• **TASK INSTRUCTIONS**
Write out the following entries exactly as they appear, starting at the beginning of the entries and ending at the line containing "coord(1232,32)", including both ends.
━━━━━━━━━━━━━━━━━━━━
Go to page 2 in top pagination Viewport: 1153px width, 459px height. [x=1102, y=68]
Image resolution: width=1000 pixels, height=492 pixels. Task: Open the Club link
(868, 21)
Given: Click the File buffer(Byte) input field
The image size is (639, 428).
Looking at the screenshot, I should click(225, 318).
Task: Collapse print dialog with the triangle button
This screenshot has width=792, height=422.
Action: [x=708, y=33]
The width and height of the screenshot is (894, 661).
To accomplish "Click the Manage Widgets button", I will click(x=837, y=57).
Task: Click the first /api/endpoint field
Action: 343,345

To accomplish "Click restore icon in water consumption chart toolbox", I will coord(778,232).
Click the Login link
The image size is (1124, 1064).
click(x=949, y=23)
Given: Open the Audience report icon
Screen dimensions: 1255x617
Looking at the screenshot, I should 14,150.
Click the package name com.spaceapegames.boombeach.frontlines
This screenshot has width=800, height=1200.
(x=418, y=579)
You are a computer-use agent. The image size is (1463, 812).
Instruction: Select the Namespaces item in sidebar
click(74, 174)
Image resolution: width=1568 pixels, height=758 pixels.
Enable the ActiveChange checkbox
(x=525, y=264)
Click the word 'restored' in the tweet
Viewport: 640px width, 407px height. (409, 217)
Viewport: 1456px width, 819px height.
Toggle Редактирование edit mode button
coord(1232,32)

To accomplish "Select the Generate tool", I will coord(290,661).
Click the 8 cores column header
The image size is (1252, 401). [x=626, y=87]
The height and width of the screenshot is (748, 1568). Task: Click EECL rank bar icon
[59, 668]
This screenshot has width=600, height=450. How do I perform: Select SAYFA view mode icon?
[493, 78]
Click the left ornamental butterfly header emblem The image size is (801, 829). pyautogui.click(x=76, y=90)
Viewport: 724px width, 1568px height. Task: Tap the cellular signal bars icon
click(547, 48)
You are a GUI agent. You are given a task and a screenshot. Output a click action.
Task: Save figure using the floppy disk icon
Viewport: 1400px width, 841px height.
━━━━━━━━━━━━━━━━━━━━
• **THE SOLUTION**
Go to page 2 in top pagination Viewport: 1153px width, 459px height. [x=1102, y=68]
Image resolution: width=1000 pixels, height=492 pixels. Task: Open the Club link
(868, 21)
Given: Click the File buffer(Byte) input field
The image size is (639, 428).
Looking at the screenshot, I should click(225, 318).
Task: Collapse print dialog with the triangle button
This screenshot has width=792, height=422.
Action: [x=708, y=33]
The width and height of the screenshot is (894, 661).
To accomplish "Click the Manage Widgets button", I will click(x=837, y=57).
Task: Click the first /api/endpoint field
Action: 343,345

To accomplish "Click restore icon in water consumption chart toolbox", I will coord(778,232).
Click the Login link
The image size is (1124, 1064).
click(x=949, y=23)
Given: Open the Audience report icon
Screen dimensions: 1255x617
Looking at the screenshot, I should 14,150.
Click the package name com.spaceapegames.boombeach.frontlines
This screenshot has width=800, height=1200.
(x=418, y=579)
You are a computer-use agent. The image size is (1463, 812).
Instruction: Select the Namespaces item in sidebar
click(74, 174)
Image resolution: width=1568 pixels, height=758 pixels.
Enable the ActiveChange checkbox
(x=525, y=264)
Click the word 'restored' in the tweet
Viewport: 640px width, 407px height. (409, 217)
Viewport: 1456px width, 819px height.
Toggle Редактирование edit mode button
coord(1232,32)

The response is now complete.